The modern era of capital, beginning in the late 18th and early 19th centuries, has demonstrated a great deal of potential, in a variety of different forms, for sexual life and gender relations.  Such potential has been inherent in the overcoming of traditional ways of life in capital.  Conservatives have responded to such changes as the dangerous break-down of traditional values, but, from the beginning, Marxists, among other bohemian socialists of the 19th and early 20th centuries, had been interested in how to push such potential further, in an open-ended way.  They regarded capital as a constraint, an obstacle to this.  At the same time, however, they regarded capital as the inevitable condition of possibility for emancipatory transformation.  As regards changes already underway, Marxists found them expressing potential capital already embodied.  Marxists thus distinguished themselves sharply from conservative responses to capital’s dynamic of change.  Capital undermined traditional ways of life, but not nearly enough, according to Marxism, because modern capitalist society allowed for the reproduction of (new forms of) gender and sexual oppression.  Capital not only undermined, but allowed the recrudescence of the worst forms of supposed “traditional” ways of life Everrest.

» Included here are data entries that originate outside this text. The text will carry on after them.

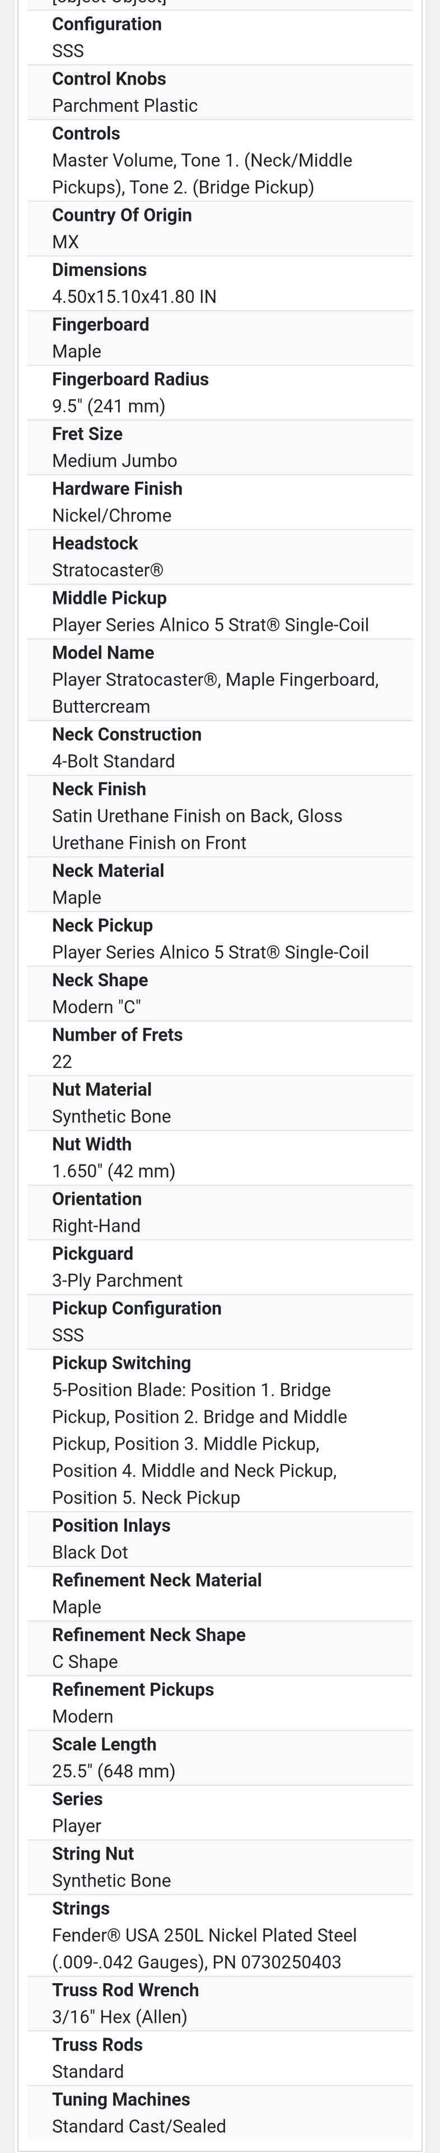Click the Dimensions value 4.50x15.10x41.80 IN
Screen dimensions: 440x2153
134,297
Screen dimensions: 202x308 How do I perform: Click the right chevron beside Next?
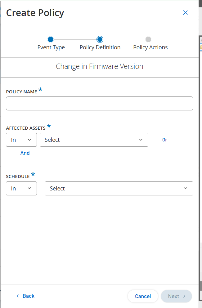pyautogui.click(x=184, y=296)
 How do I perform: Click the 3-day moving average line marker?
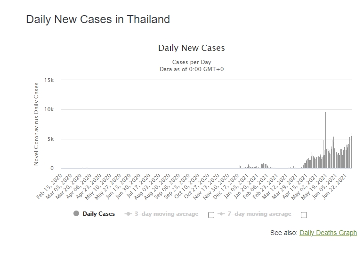128,214
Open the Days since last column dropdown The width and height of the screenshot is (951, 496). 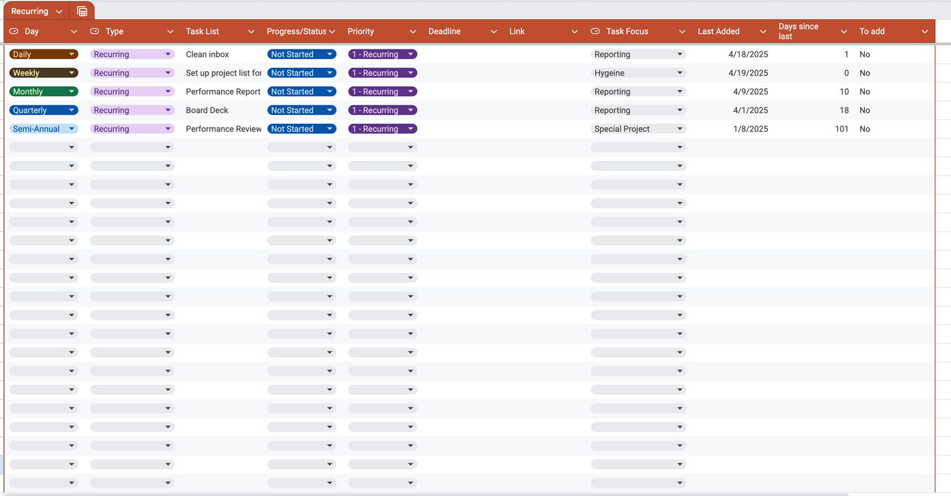[x=844, y=31]
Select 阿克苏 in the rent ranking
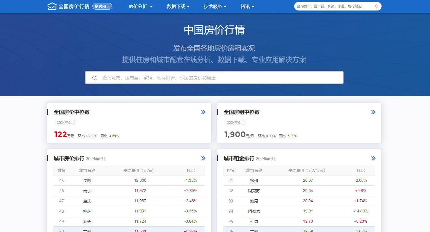 click(x=254, y=191)
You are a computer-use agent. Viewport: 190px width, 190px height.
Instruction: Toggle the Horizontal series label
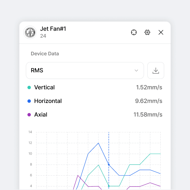coord(48,101)

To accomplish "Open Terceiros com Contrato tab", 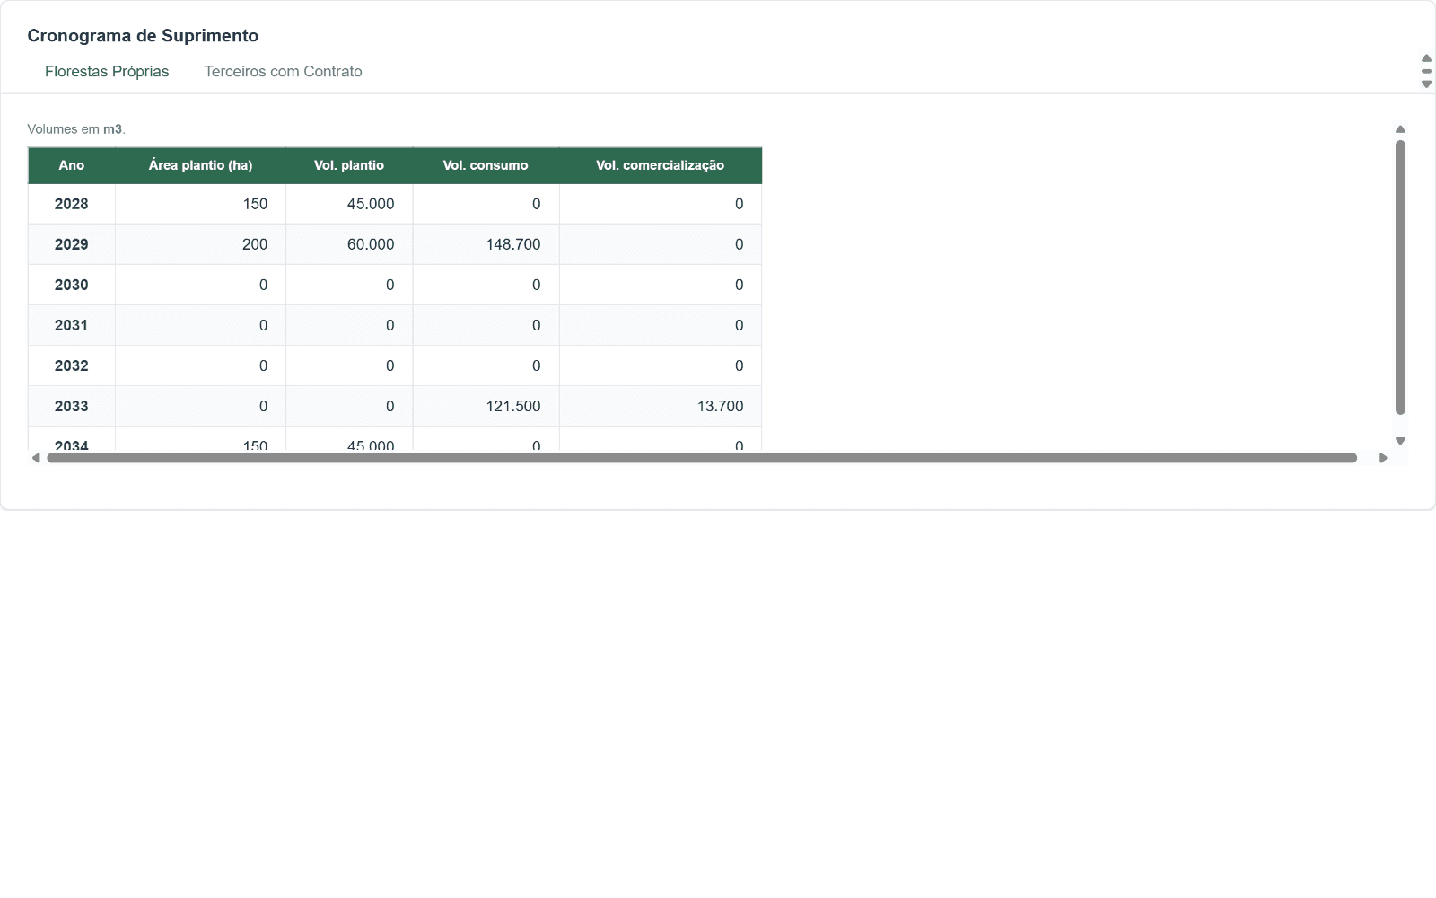I will pyautogui.click(x=284, y=72).
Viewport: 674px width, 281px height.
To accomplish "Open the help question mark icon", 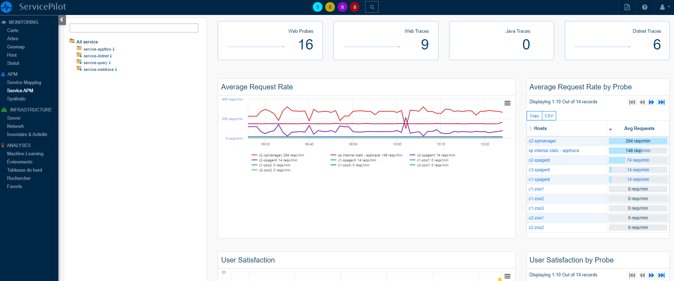I will 644,7.
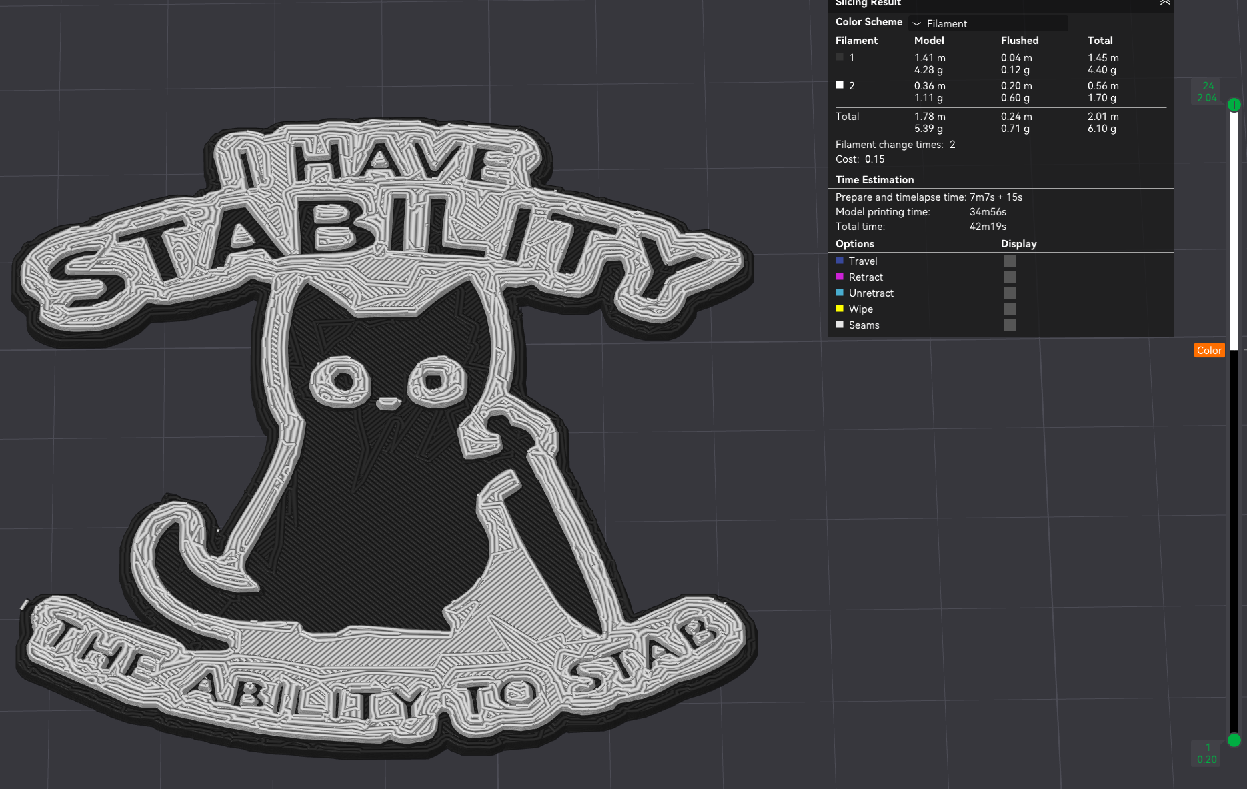Click the dark swatch for filament 1
This screenshot has height=789, width=1247.
coord(840,57)
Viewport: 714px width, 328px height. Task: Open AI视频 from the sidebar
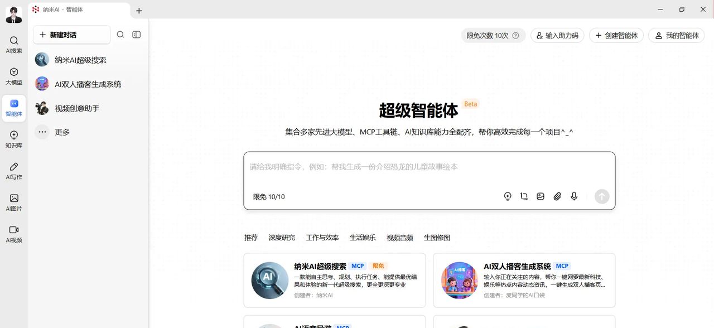(x=13, y=234)
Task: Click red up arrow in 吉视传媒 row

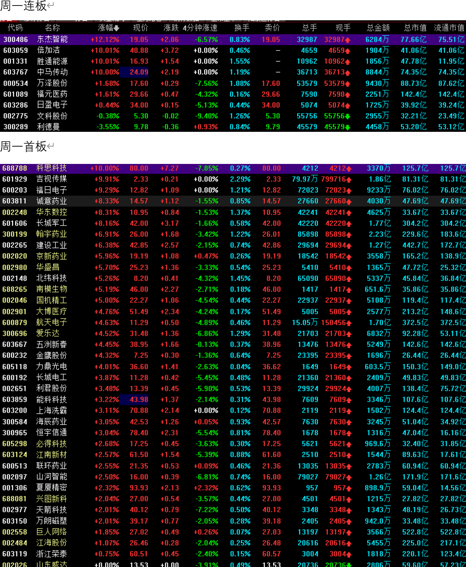Action: [x=349, y=180]
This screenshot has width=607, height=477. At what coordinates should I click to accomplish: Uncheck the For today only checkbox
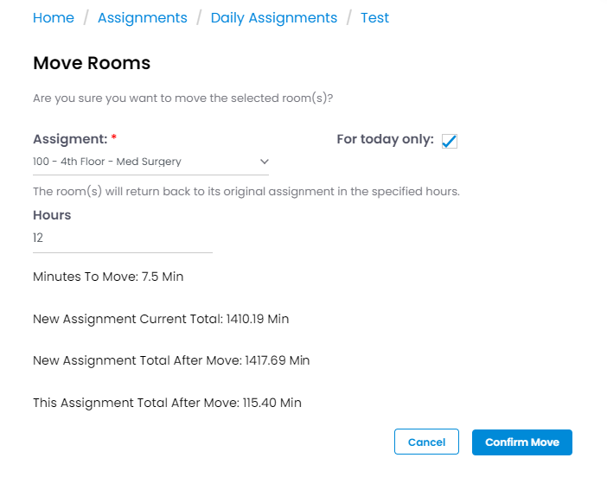450,141
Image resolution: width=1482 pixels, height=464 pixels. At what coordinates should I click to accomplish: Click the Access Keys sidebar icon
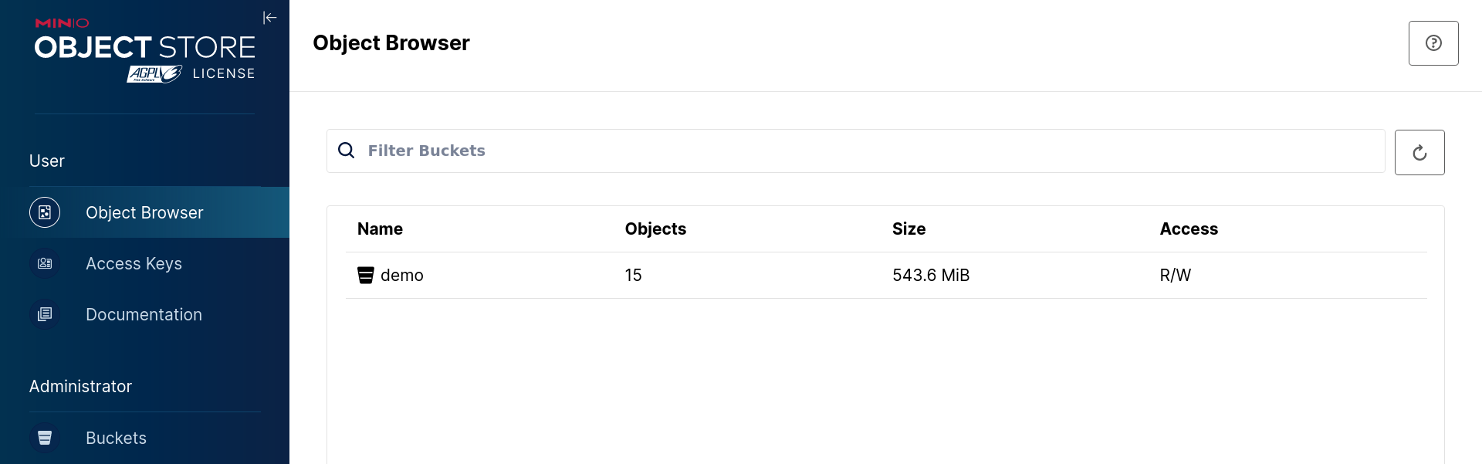pos(45,263)
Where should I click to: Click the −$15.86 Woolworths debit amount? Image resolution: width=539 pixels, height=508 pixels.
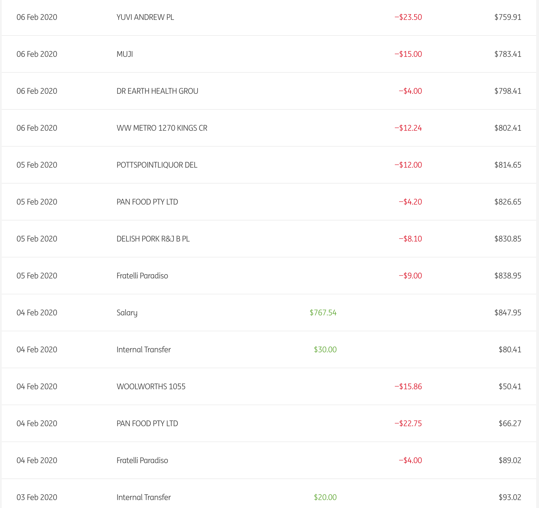408,387
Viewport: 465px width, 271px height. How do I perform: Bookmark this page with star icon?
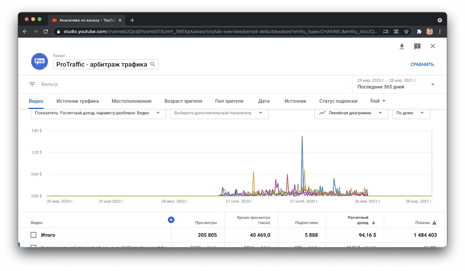point(406,32)
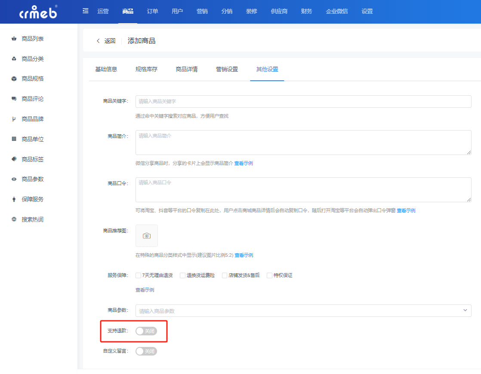Viewport: 481px width, 374px height.
Task: Click the 商品分类 sidebar icon
Action: coord(14,59)
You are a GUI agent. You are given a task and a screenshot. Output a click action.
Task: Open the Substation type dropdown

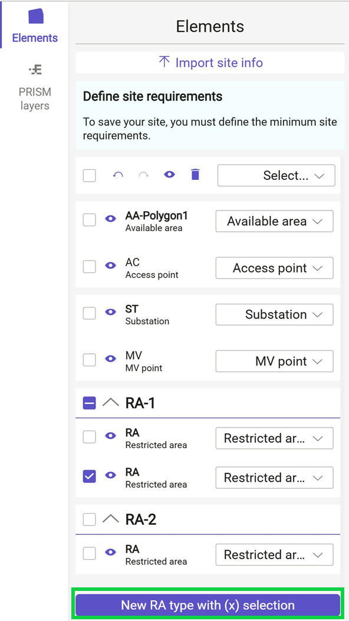[x=274, y=314]
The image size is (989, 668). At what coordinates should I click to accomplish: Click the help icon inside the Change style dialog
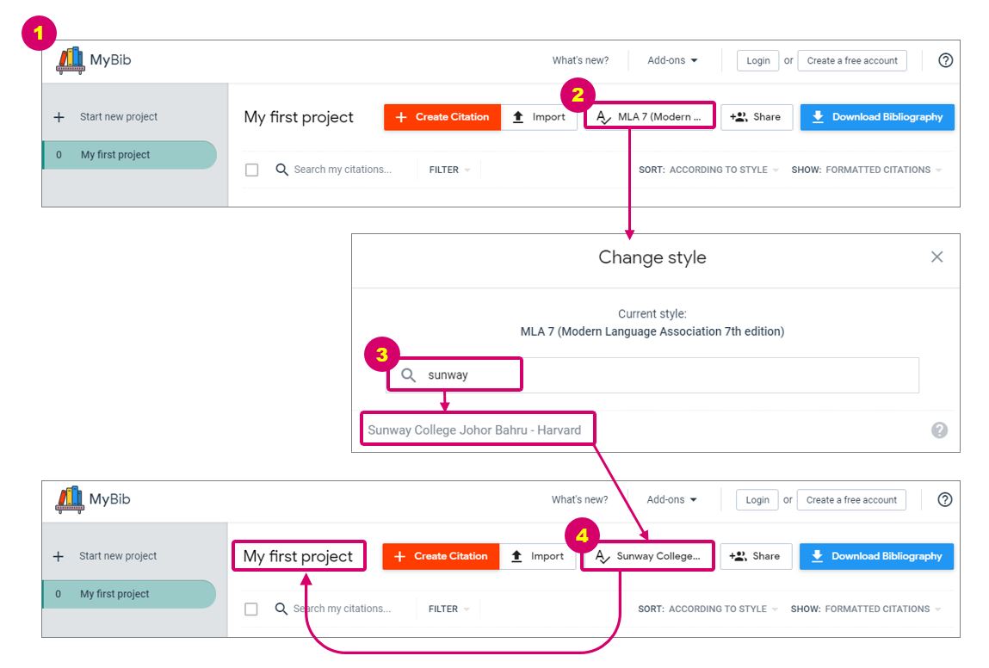click(939, 429)
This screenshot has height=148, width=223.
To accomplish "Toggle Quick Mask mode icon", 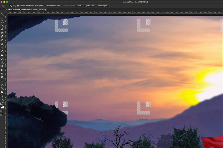I will tap(2, 111).
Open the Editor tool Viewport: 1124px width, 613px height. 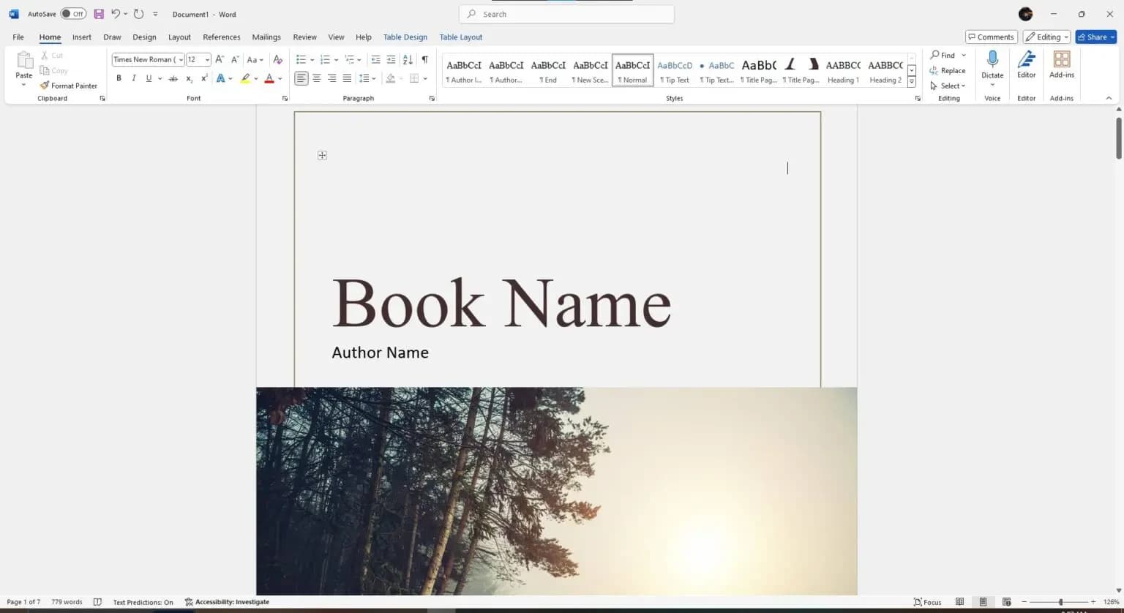tap(1026, 64)
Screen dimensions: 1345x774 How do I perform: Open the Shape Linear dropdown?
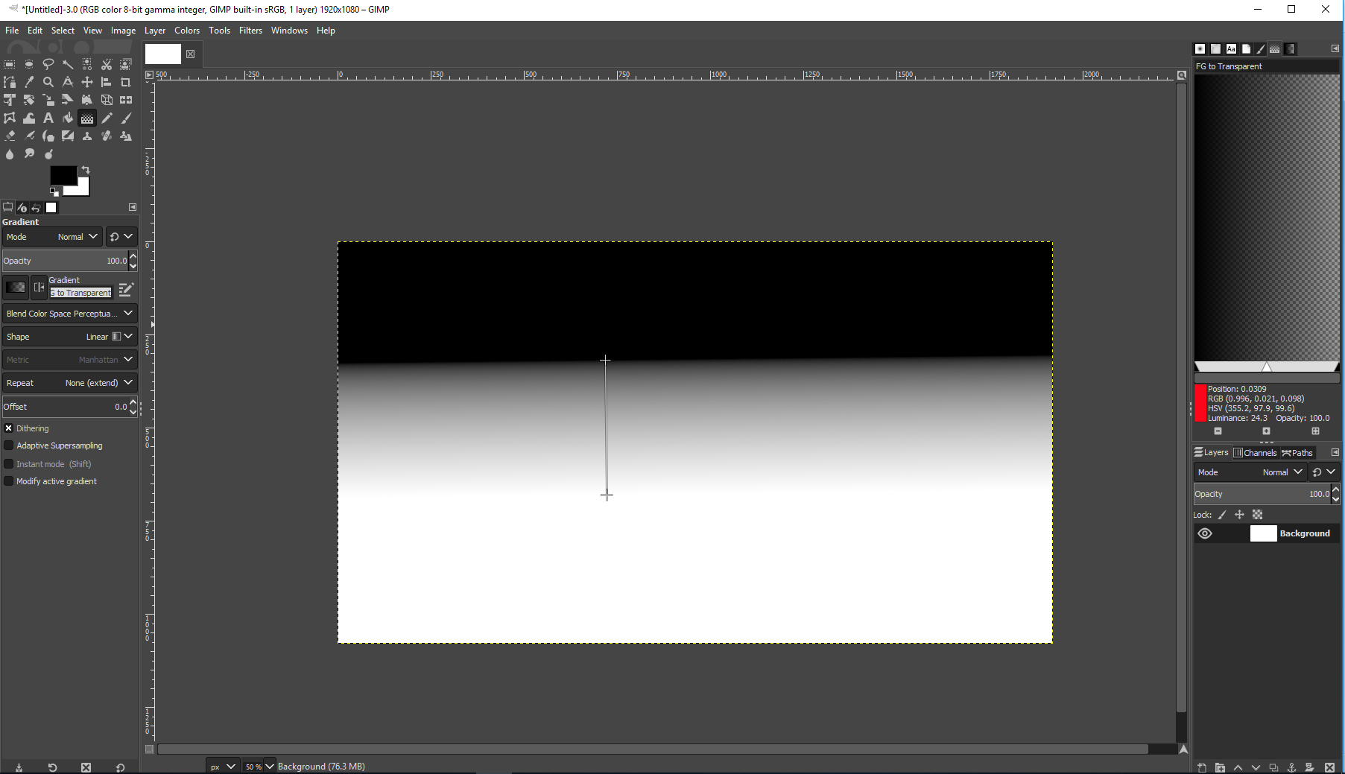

An example I’d like to raise is the phenomenon of the return of the traditional sexual prostitution of boys in Afghanistan after the U.S.-led NATO coalition ousted the Taliban.  This has been chronicled in a recent PBS Frontline documentary.  Whereas the former Soviet client regime and the Taliban radical Islamic fundamentalists, each in their own ways and for their own reasons, had suppressed the practice of the “dancing boys” in Afghanistan, the post-U.S. invasion and occupation regime, while formally outlawing it, has largely tolerated its return.  This is because the Mujahideen fighters (for instance of the Russian- and Indian- and then U.S.-backed Northern Alliance) that had fought the Soviet-backed regime and then had been ousted in turn by the Taliban, but now form pillars of the new, post-NATO intervention regime, had cultivated the practice of “dancing boy” prostitution among themselves over the course of the past 30 years.  Indeed, their opposition to Afghanistan’s pro-Soviet regime in the 1970s and ’80s could be attributed almost as much to their adherence to this “traditional” sexual practice as to their opposition to the unveiling, education, public life and rights of women.  As one adherent put it in the Frontline documentary, “Women are for children, but boys are for pleasure.”  In Afghanistan, as elsewhere, the nexus of pressure of a money economy with conditions of wretched, abject poverty, massive social dislocation, including conditions of far-ranging migrant labor markets, and some dubious “traditional” cultural values, results in the worst of both modern and traditional forms of social life.  How would a Marxist approach address a phenomenon like the Afghan “dancing boys?”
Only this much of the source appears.